Should future research validate the benefits for humans, the new knowledge could aid in developing new therapies to heal skin wounds with reduced scarring, Klein said.
“We are actively thinking about harnessing AXL-driven repair in both the mouth and the skin, and perhaps in other tissues as well,” he told UPI in emailed comments. “One application that comes to mind is to improve healing and reduce scarring in the skin for burn victims or those with other cutaneous disorders.
“Another is that there are a number of diseases of the mouth, many of them autoimmune, in which severe oral ulcers form and heal poorly or not at all. These are different from canker sores, also known as aphthous ulcers, which many people get and which typically heal on their own; the more severe ulcers are difficult to treat and cause very significant illnesses, and we currently do not have good therapies for them.”
A related direction for research could focus on “obtaining a deeper understanding of the effects of AXL signaling on scarring and regeneration at a molecular level, in terms of other components of the signaling pathways,” Klein added.
“It will also be interesting to explore the role of this pathway in other tissues and organs, and in the context of distinct injuries and perturbations –for example, physical cuts vs heat burns vs irradiation versus chemical insults.”
Meanwhile, a pair of recent animal studies led by the University of Arizona in Tucson similarly have shown that the use of FAK inhibitors can make skin grafts look more like healthy skin and produce less scarring, raising hopes for a potential new treatment for survivors of blast wounds, burns and other major injuries.
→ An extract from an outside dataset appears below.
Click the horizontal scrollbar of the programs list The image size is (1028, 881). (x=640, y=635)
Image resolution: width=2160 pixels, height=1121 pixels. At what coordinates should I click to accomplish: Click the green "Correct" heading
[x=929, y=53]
Kellen Chen, an assistant research professor in the university’s Department of Surgery and lead author of those papers, said the current Cedars-Sinai study appears to add to a mounting list of evidence that “FAK acts as a central mediator of scarring in the oral mucosa gives additional credence to the importance of this factor.” Chen was not involved with the new study.
“A better understanding of how the oral mucosa heals without scarring through the FAK pathway will allow us to better develop therapies to target FAK for healing in the future,” he told UPI.
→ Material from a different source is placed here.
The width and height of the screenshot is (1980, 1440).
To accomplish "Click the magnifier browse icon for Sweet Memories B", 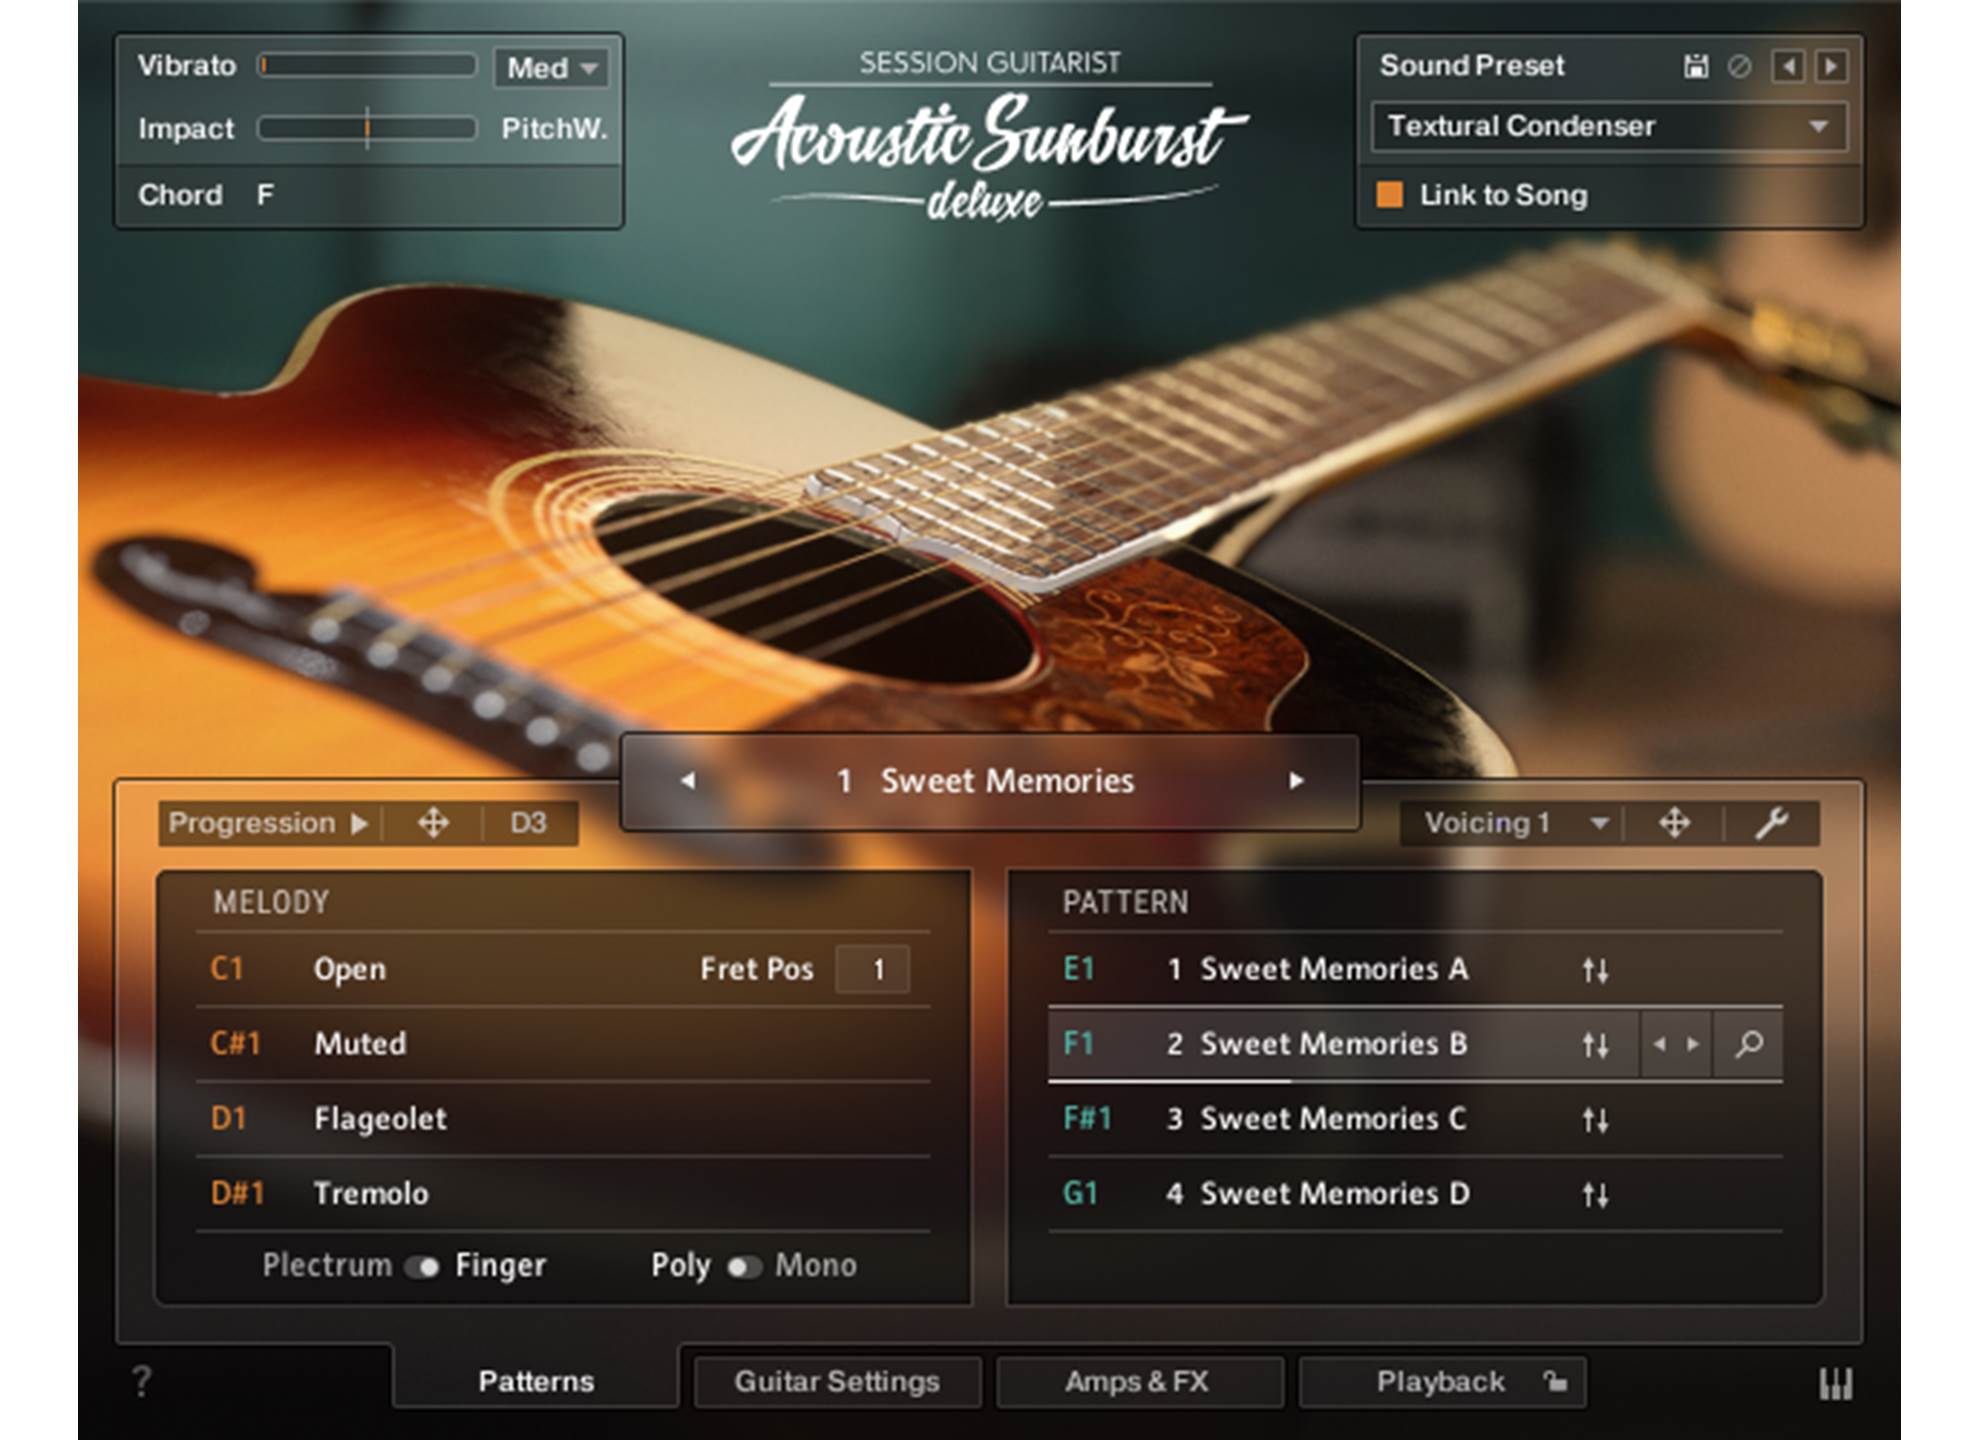I will (1748, 1044).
Chen said his team has the funding to pursue Food and Drug Administration approval for a FAK inhibitor, or FAKI, hydrogel therapy and expects to conduct human trials soon.
The growing evidence that wound healing can be accelerated at the cellular level “could have strong clinical implications for the treatment of severe injuries for humans and animals, especially because there are zero FDA-approved treatments that reduce scar formation,” he added.
“Patients with severe injuries or burns can suffer a lifetime of pain and disfigurement from scarring. The potential to heal burn injuries with regeneration, rather than scarring, would dramatically change the lives of these patients.”